STare al passo con i tempi ! - Azienda ecosostenibile
Uno dei punti forti della STMicroelectronics è il suo costante impegno nell’essere un’azienda ecosostenibile. ST ha adottato un approccio rigoroso nella gestione delle attività, in modo tale da ridurre al minimo il suo impatto sull'ambiente. Tale approccio si basa sulla regola delle “3R”, ovvero:
- ridurre la quantità e il volume dei rifiuti (reduce),
- riciclare i rifiuti selezionati dalla fabbrica (recycle),
- recuperare energia dai rifiuti (reuse).
ST, infatti, per le sue avanzatissime tecnologie di manifattura necessita di una quantità di acqua e di energia annua maggiore di quella consumata dalla popolazione di un paese delle dimensioni di Arese; per questo il riciclo dell’acqua e la continua riduzione del consumo di energia sono necessari. Inoltre ST produce quantità enormi di rifiuti ed è alla continua ricerca di riutilizzi di questi materiali per nuovi scopi, evitando il conferimento in discarica; ricerca e sperimenta anche procedure innovative per ridurre al minimo l’emissione di gas, l’uso di energia e di acqua e l’utilizzo di sostanze chimiche.

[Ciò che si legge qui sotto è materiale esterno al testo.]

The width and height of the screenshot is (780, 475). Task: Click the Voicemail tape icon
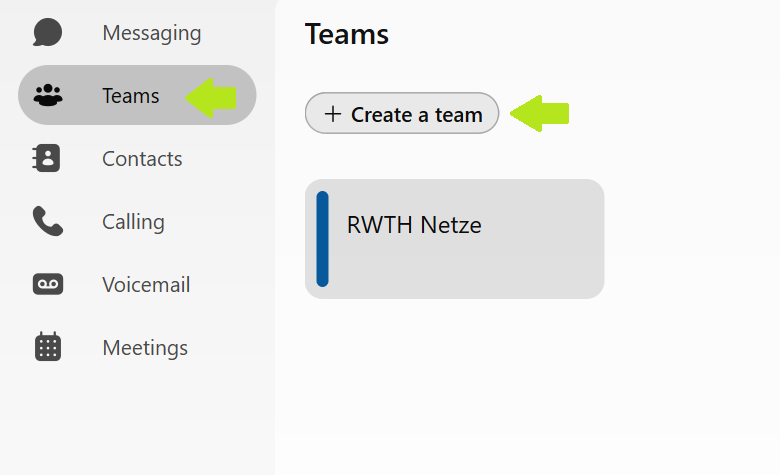pos(47,285)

Allo scopo di ridurre sempre di più le emissioni di CO2 in atmosfera, la società ha anche preso accordi partecipando attivamente alla promozione della mobilità sostenibile, con alcuni comuni, come il Comune di Agrate, con la Provincia di Monza e Brianza e la Città Metropolitana, e con alcune grandi società pubbliche, come ATM, TreNord; NET per incentivare l’uso dei mezzi pubblici collettivi e con Autostrade per l’Italia per promuovere, presso i dipendenti ST, l’utilizzo del carpooling sulle autostrade A7 e A8. Il Carpooling è un nuovo modo di “viaggiare sostenibile” (che consiste nel condividere l’auto con chi fa il medesimo percorso), al fine di ridurre traffico e inquinamento e risparmiare sul prezzo del pedaggio autostradale e sui costi di trasporto. In ST sono ad oggi attivi ben 150 equipaggi e i dipendenti che utilizzano i servizi di mobilità messi a disposizione dall’azienda sono oltre 1100.
Un altro aspetto interessante è quello della gestione dei rifiuti in uscita: l’azienda, infatti, produce sia prodotti fallati sia rifiuti prodotti dai dipendenti e dalla fabbrica. Per questo è in atto un piano di smaltimento rifiuti che consiste nella raccolta differenziata e nella collaborazione con piattaforme ecologiche per il recupero e il riutilizzo del materiale, con percentuali che raggiungono il 97%. Infine l’idea dell’ecosostenibilità è applicata anche alle ciminiere dell’azienda, che dispongono di potenti filtri per depurare i gas immessi nell’aria, e allo scarico acque, che prima di essere reimmesse in falda subiscono complessi processi per ritornare del tutto innocui.